On Mon, Feb 10, 2003 at 03:58:26PM +1100, Nick Piggin wrote:
> Jakob Oestergaard wrote:
>
> >On Sun, Feb 09, 2003 at 08:33:43PM -0800, Andrew Morton wrote:
> >
> >>David Lang <[email protected]> wrote:
> >>
> >>>note that issuing a fsync should change all pending writes to
> >>>'syncronous'
> >>>as should writes to any partition mounted with the sync option, or writes
> >>>to a directory with the S flag set.
> >>>
> >>We know, at I/O submission time, whether a write is to be waited upon.

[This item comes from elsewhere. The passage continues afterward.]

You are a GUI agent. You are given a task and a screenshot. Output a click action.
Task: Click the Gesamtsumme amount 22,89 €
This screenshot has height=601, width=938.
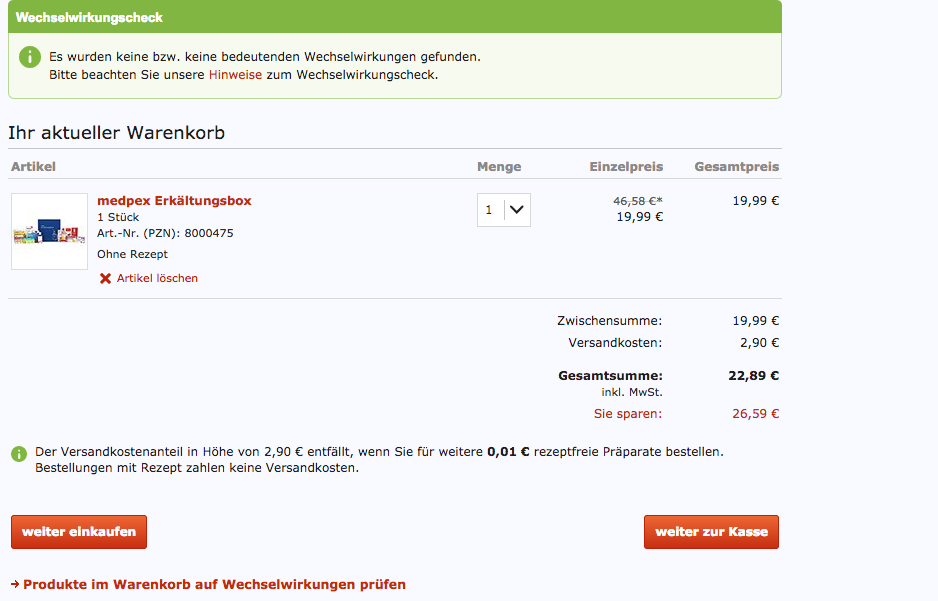[x=754, y=376]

> >>That's in writeback_control.sync_mode.
> >>
> >>That, combined with an assumption that "all reads are synchronous" would
> >>allow the outgoing BIOs to be appropriately tagged.
> >>
> >
> >This may be a terribly stupid question, if so pls. just tell me :)
> >
> >I assume read-ahead requests go elsewhere? Or do we assume that someone
> >is waiting for them as well?
> >
> >If we assume they are synchronous, that would be rather unfair
> >especially on multi-user systems - and the 90% accuracy that Rik
> >suggested would seem exaggerated to say the least (accuracy would be
> >more like 10% on a good day).
> >
> Remember that readahead gets scaled down quickly if it isn't
> getting hits. It is also likely to be sequential and in the
> track buffer, so it is a small cost.
>
> Huge readahead is a problem however anticipatory scheduling
> will hopefully allow good throughput for multiple read streams
> without requiring much readahead.
the main purpose of readahead is to generate 512k scsi commands when you
read a file with a 4k user buffer, anticipatory scheduling isn't very
related to readahead.
Andrea
On Mon, Feb 10, 2003 at 06:41:14PM +1100, Nick Piggin wrote:
> Andrea Arcangeli wrote:
>
> >On Mon, Feb 10, 2003 at 03:58:26PM +1100, Nick Piggin wrote:
> >
> >>Jakob Oestergaard wrote:
> >>
> >>
> >>>On Sun, Feb 09, 2003 at 08:33:43PM -0800, Andrew Morton wrote:
> >>>
> >>>
> >>>>David Lang <[email protected]> wrote:
> >>>>
> >>>>
> >>>>>note that issuing a fsync should change all pending writes to
> >>>>>'syncronous'
> >>>>>as should writes to any partition mounted with the sync option, or
> >>>>>writes
> >>>>>to a directory with the S flag set.
> >>>>>
> >>>>>
> >>>>We know, at I/O submission time, whether a write is to be waited upon.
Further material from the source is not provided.